### Directions for this task
Look below for the line that contains "600x384 pixels.", and write out exactly that line and all remaining lines of the listing, omitting pictures.
_ _ _ _ _
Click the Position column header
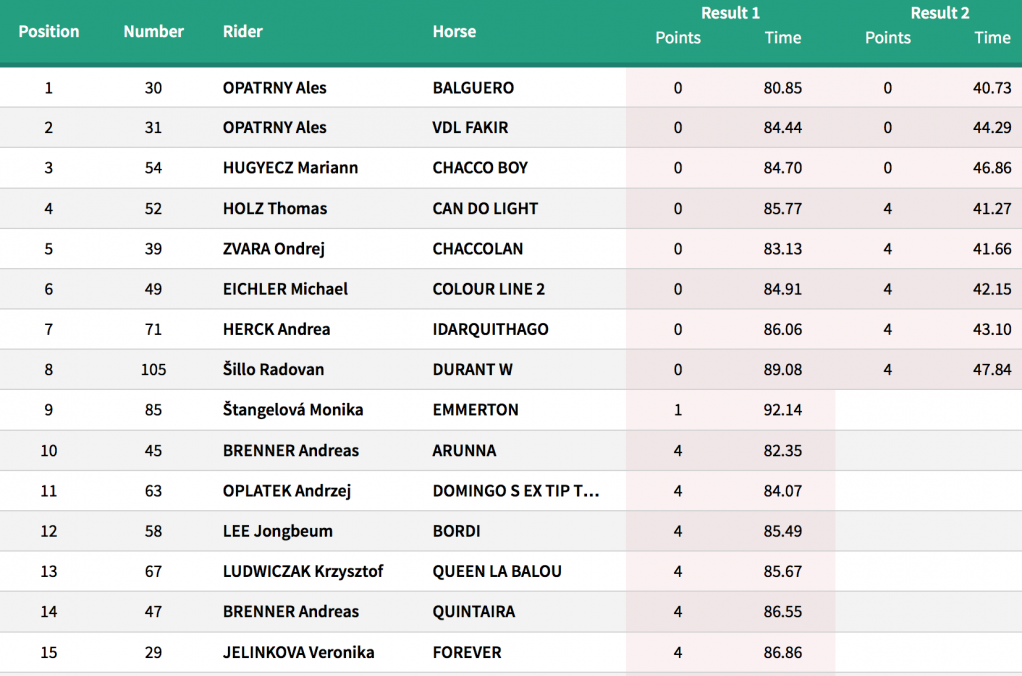The width and height of the screenshot is (1022, 676). (x=49, y=31)
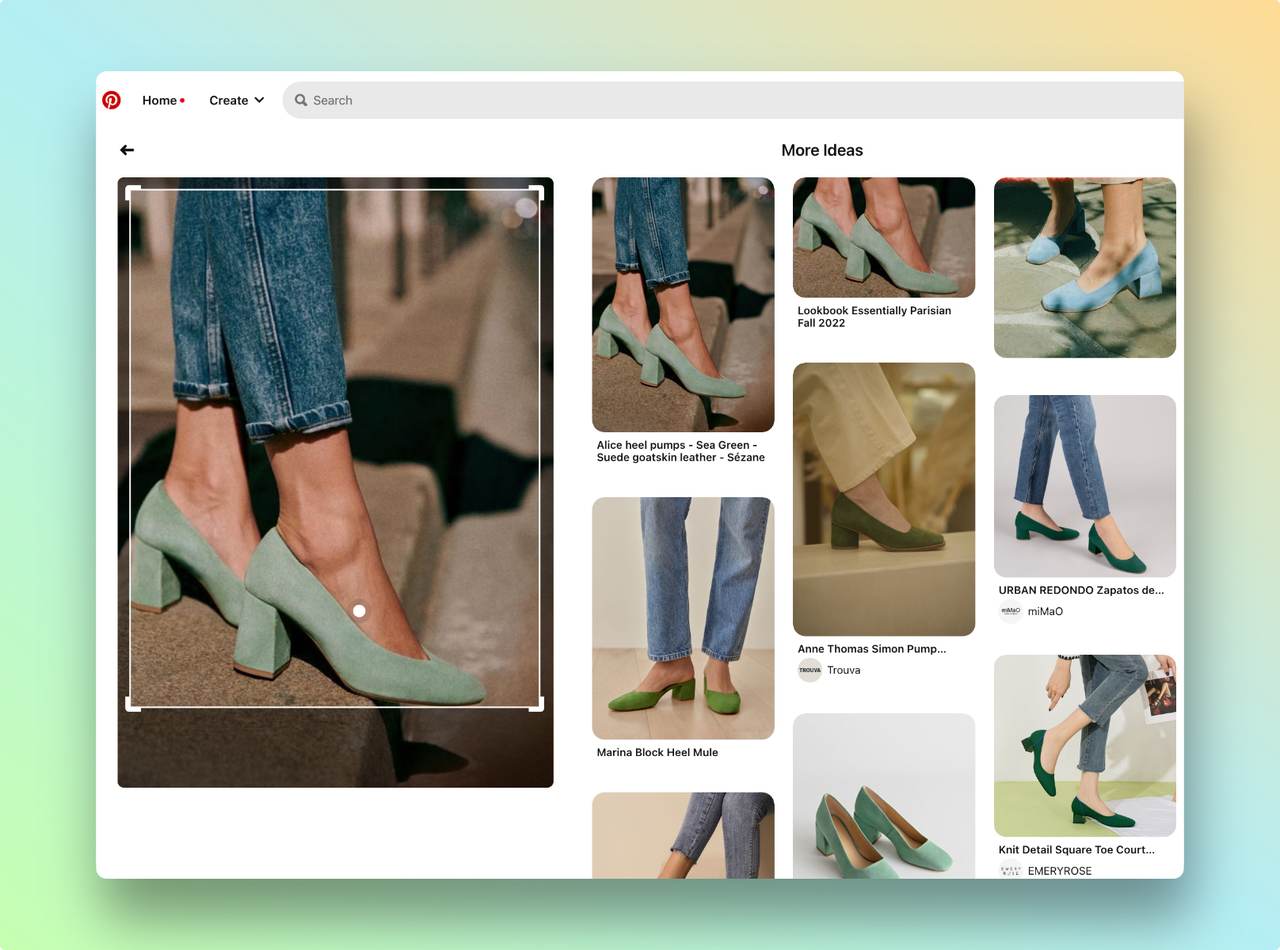The image size is (1280, 950).
Task: Open the Create dropdown chevron
Action: pyautogui.click(x=260, y=100)
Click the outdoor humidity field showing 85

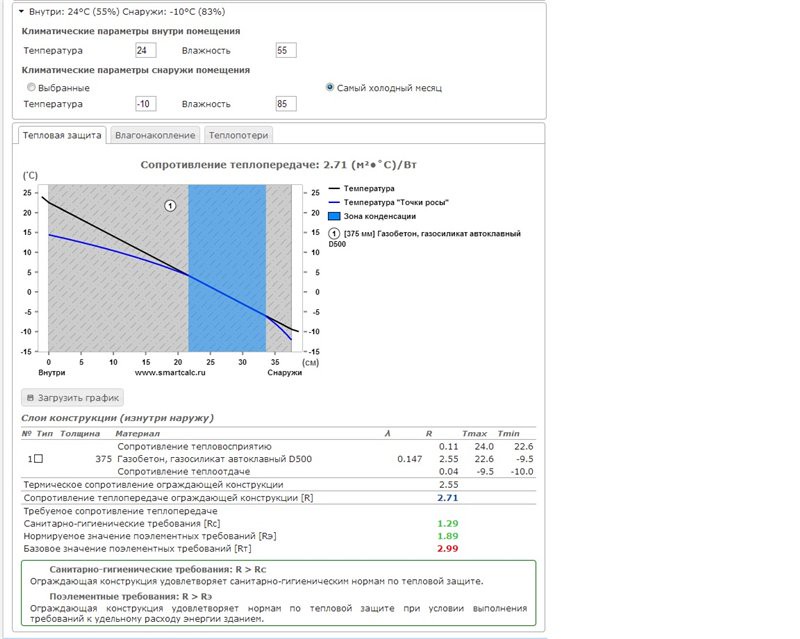[x=286, y=104]
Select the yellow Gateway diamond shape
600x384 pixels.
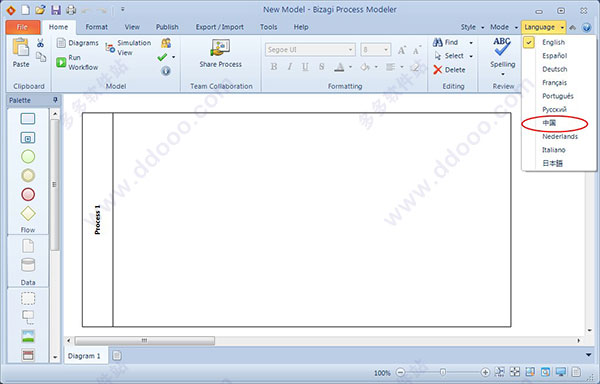point(28,213)
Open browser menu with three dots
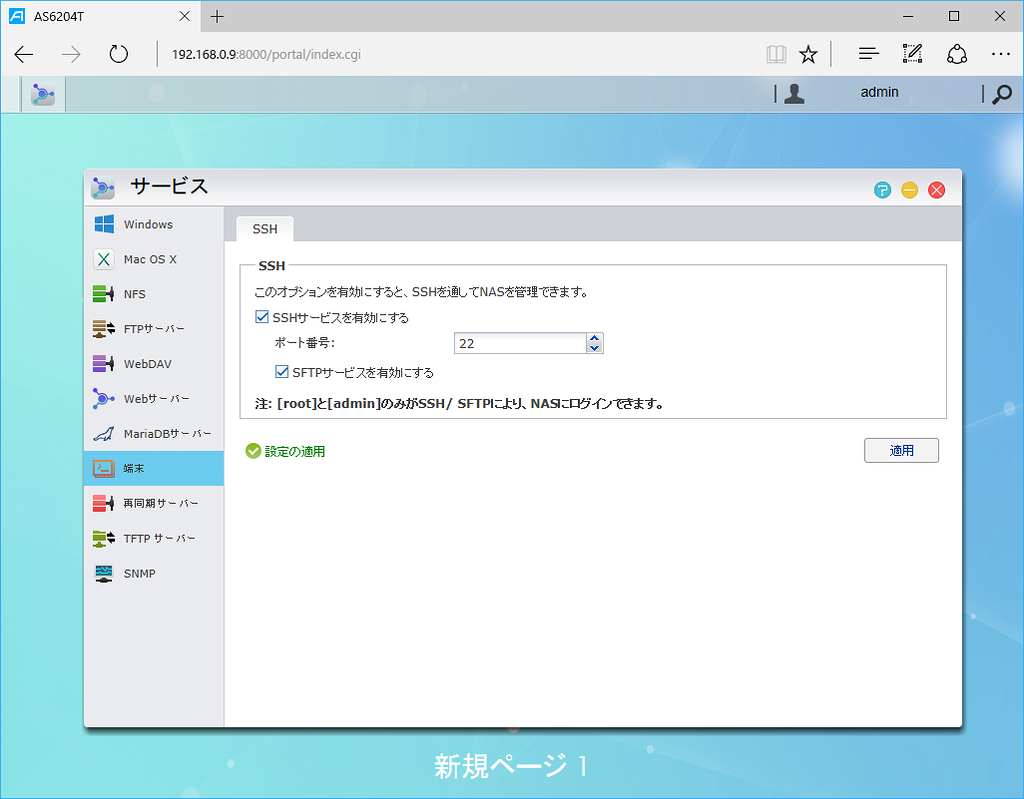1024x799 pixels. [1001, 54]
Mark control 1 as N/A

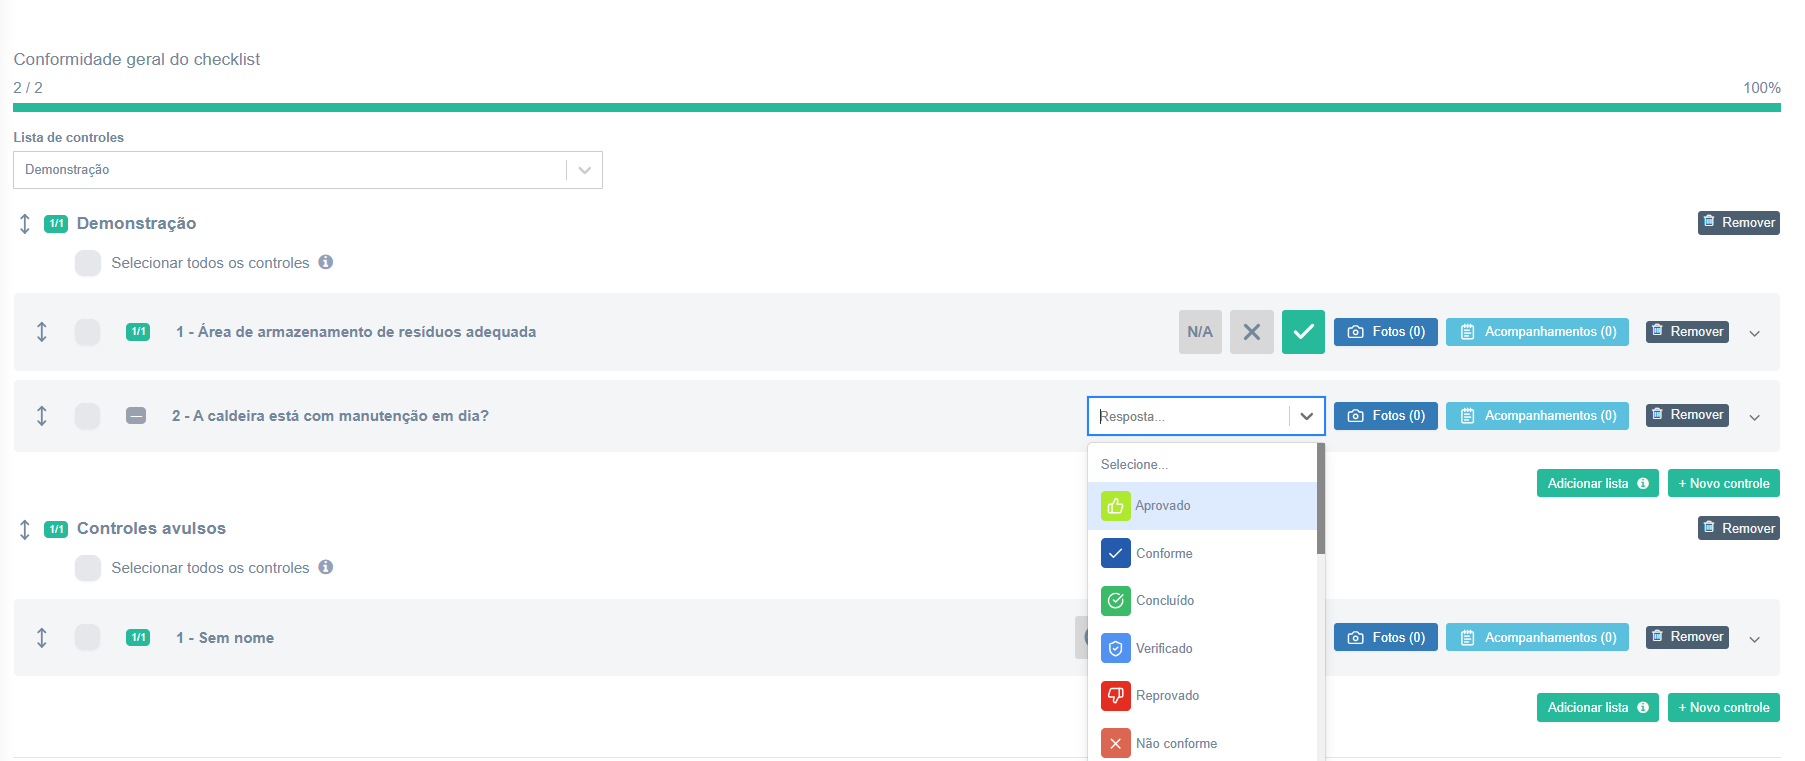[x=1200, y=332]
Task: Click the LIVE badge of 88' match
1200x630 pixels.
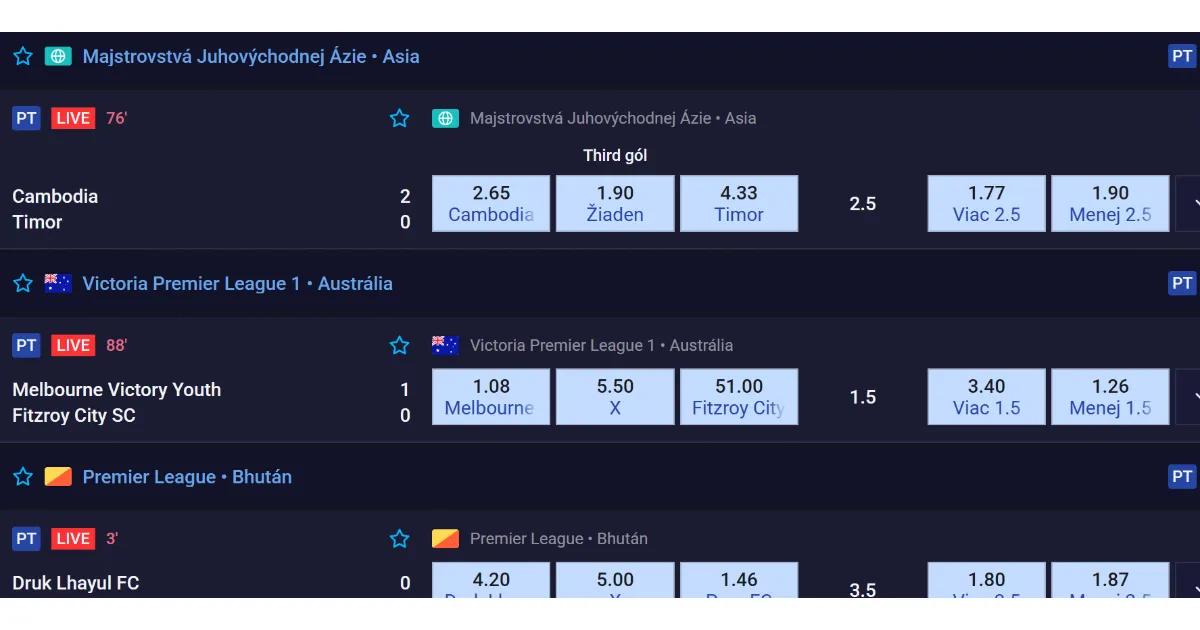Action: 73,345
_ _ _ _ _
### Solution for this task
600x384 pixels.
point(28,213)
Open browser menu with three dots
1024x799 pixels. [1001, 54]
Mark control 1 as N/A

[x=1200, y=332]
Task: Click the LIVE badge of 88' match
1200x630 pixels.
Action: 73,345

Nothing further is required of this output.